My gut instinct says, not likely to work.

However, my curiosity wants you to do it and find out it it does work, hopefully with out doing any damage to your MB.


----------



## TheLostSwede (Feb 6, 2014)

tylerjuno said:


> Hi all,
> 
> First I don't know a terrible amount about motherboards, but this is the project I plan to do..if applicable.. OK, so this is what I want to do:
> 1. I took apart my old, broken PS3 and plan to un-attach the HDMI input from its motherboard (via soldering iron)
> ...



Input? Neither device has an input, both would be outputs.
On top of that, HDMI and DP are not remotely the same in any way.

If you want to get HDMI out from a DP port, simply get a DP to HDMI converter. Depending on the age of your computer, you might need an active converter.


----------



## eidairaman1 (Feb 6, 2014)

first of all the HDMI on a Video card or a Game Console is called an HDMI Video Output (sends Video Signal), not an Input, On a TV it is called an Input (Receives Video Signal)


----------



## leeb2013 (Feb 6, 2014)

HDMI and DP will both be outputs from the console/PC to the TV.

They are completely different connectors with different signals. A DP connector will not even physically fit in place of the HDMI connector, there are different number of pins in different positions and different size and shape. How were you planning to make it fit?

It's like taking a cassette tape and putting it in a CD player.

Not being rude, but I think you should consider a project that you have basic knowledge of at least.


----------



## tylerjuno (Feb 6, 2014)

I want to start dismantling things in the worse way, but I know thats probably not the smartest thing to do. And sry, i meant output my mind is inside out trying to go through all these options. 
@the LostSwede - When I converted the DisplayPort to HDMI using an adapter the picture had all of these little spots all over it.. They looked like dead pixels, but i know they wernt because they moved with the picture, grouping around the lighter parts of the picture, i switched from 1080p @60Hz -> 1080i @60hz on my TV and it seemed to help a littlebit but not much


----------



## tylerjuno (Feb 6, 2014)

leeb2013 said:


> HDMI and DP will both be outputs from the console/PC to the TV.
> 
> They are completely different connectors with different signals. A DP connector will not even physically fit in place of the HDMI connector, there are different number of pins in different positions and different size and shape. How were you planning to make it fit?
> 
> It's like taking a cassette tape and putting it in a CD player.

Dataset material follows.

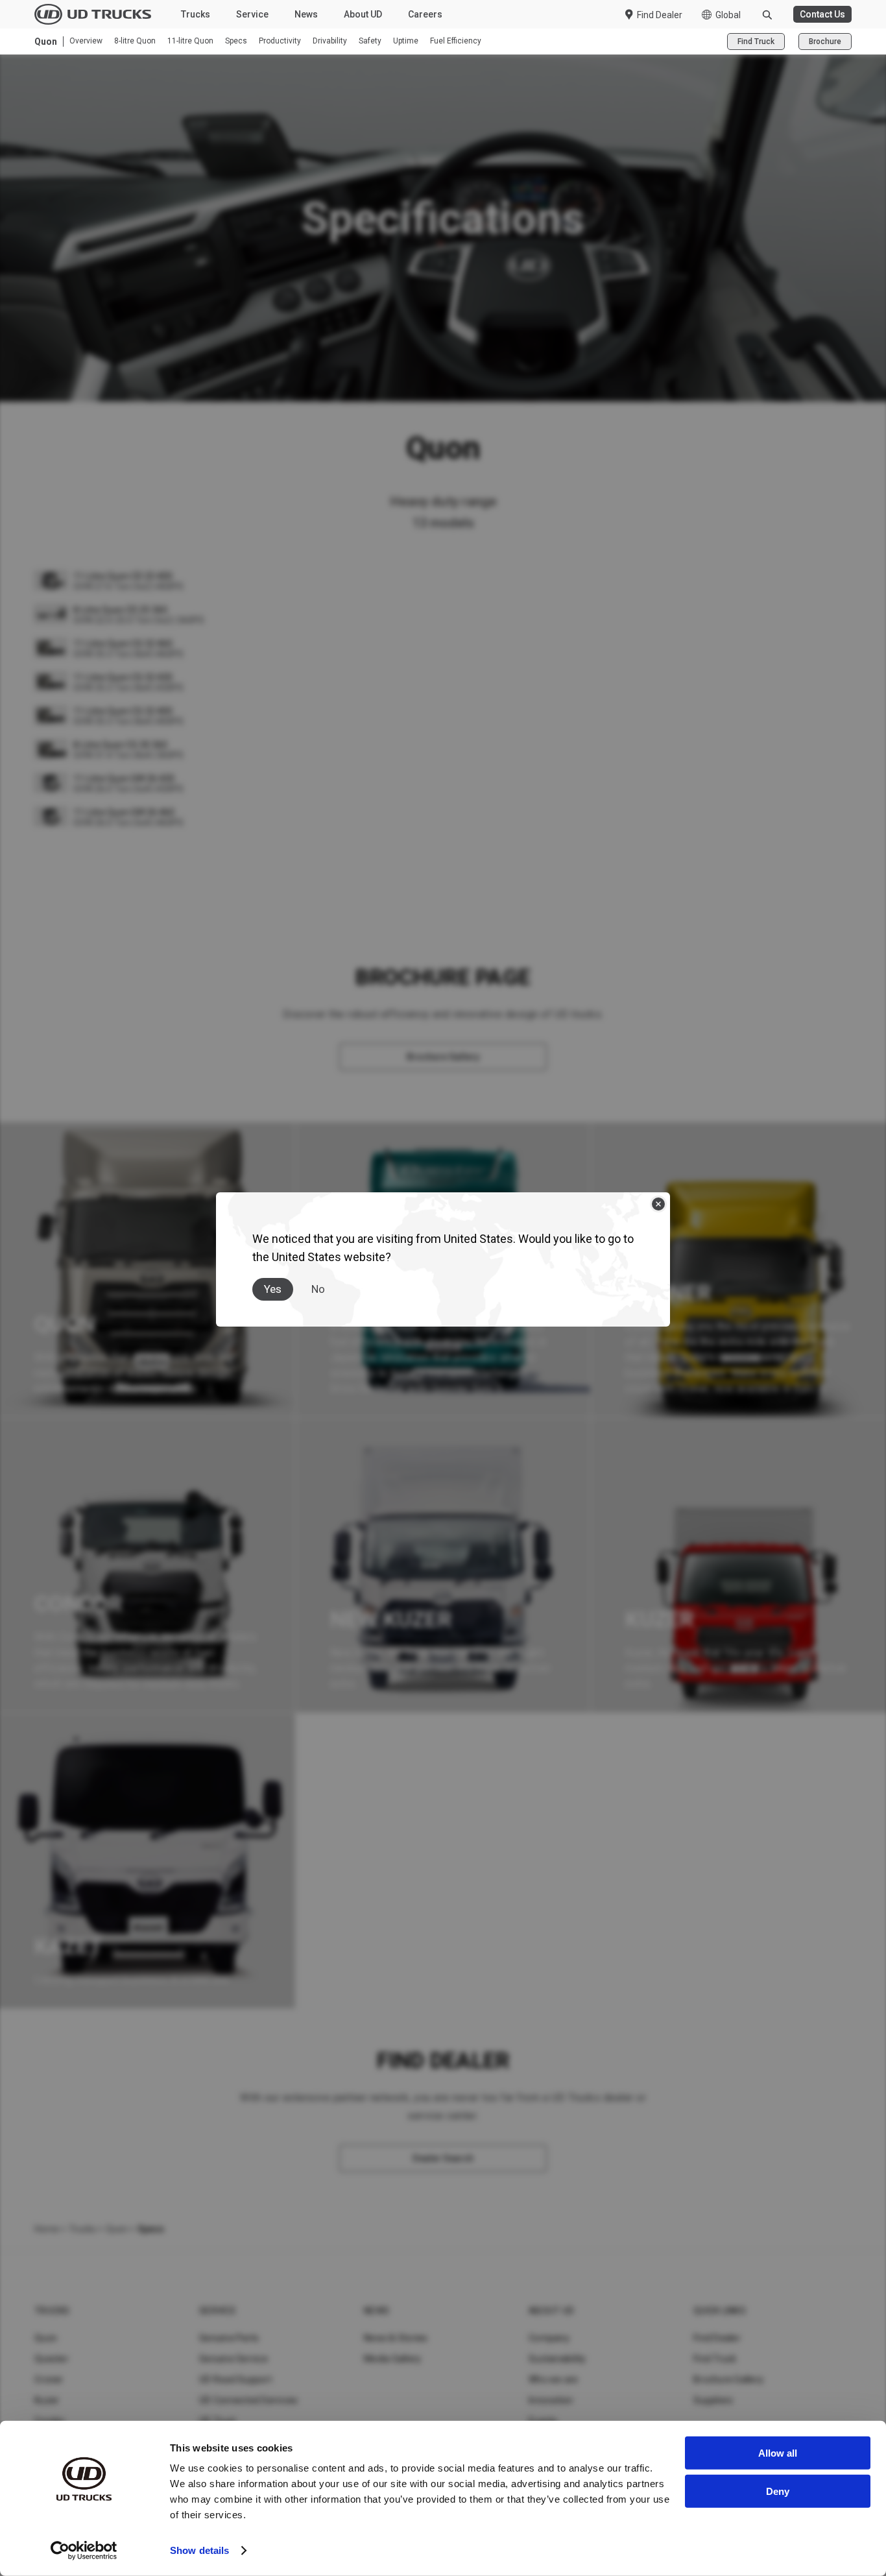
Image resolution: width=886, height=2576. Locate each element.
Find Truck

Good question, and I was going to answer that question after I took it off and found out that the config on the motherboard was completly different from HDMI to DP.  Originnaly I wanted to attempt to cut off the DVI end of the cord and splice the DisplayPort to connect it to an HDMI on the other end.  Ive downloaded pin diagrams for both and it seems plausable, and Im stubborn so its gotta work. But I wonder since the DisplayPort out from my computer provides audio and video, but the DisplayPort -> DVI cord carries only video and no audio do you think that the wire(s) that connects the audio pin(s) in the DisplayPort portion of the DisplayPort -> DVI cable are live/connected? Or do you think that since the cable output is DVI, which carries no sound anyways, the manufacturer didn't bother to connect the audio pins on the DisplayPort end of the cable at all?

edit: I realize this is probably the wrong area of the forum for that 2nd question but I thought I might get some opinions before a take a pair of scissors to a $50 cable


----------



## tylerjuno (Feb 6, 2014)

leeb2013 said:


> Not being rude, but I think you should consider a project that you have basic knowledge of at least.


If I take that advice my projects will then become seriously limited/non-existent lol.. I am a trial-and-(mostly)error kind of person


----------



## TheLostSwede (Feb 6, 2014)

Are you sure you used the right kind of converter? There are passive and active converters, the passive ones don't work with all computers.


----------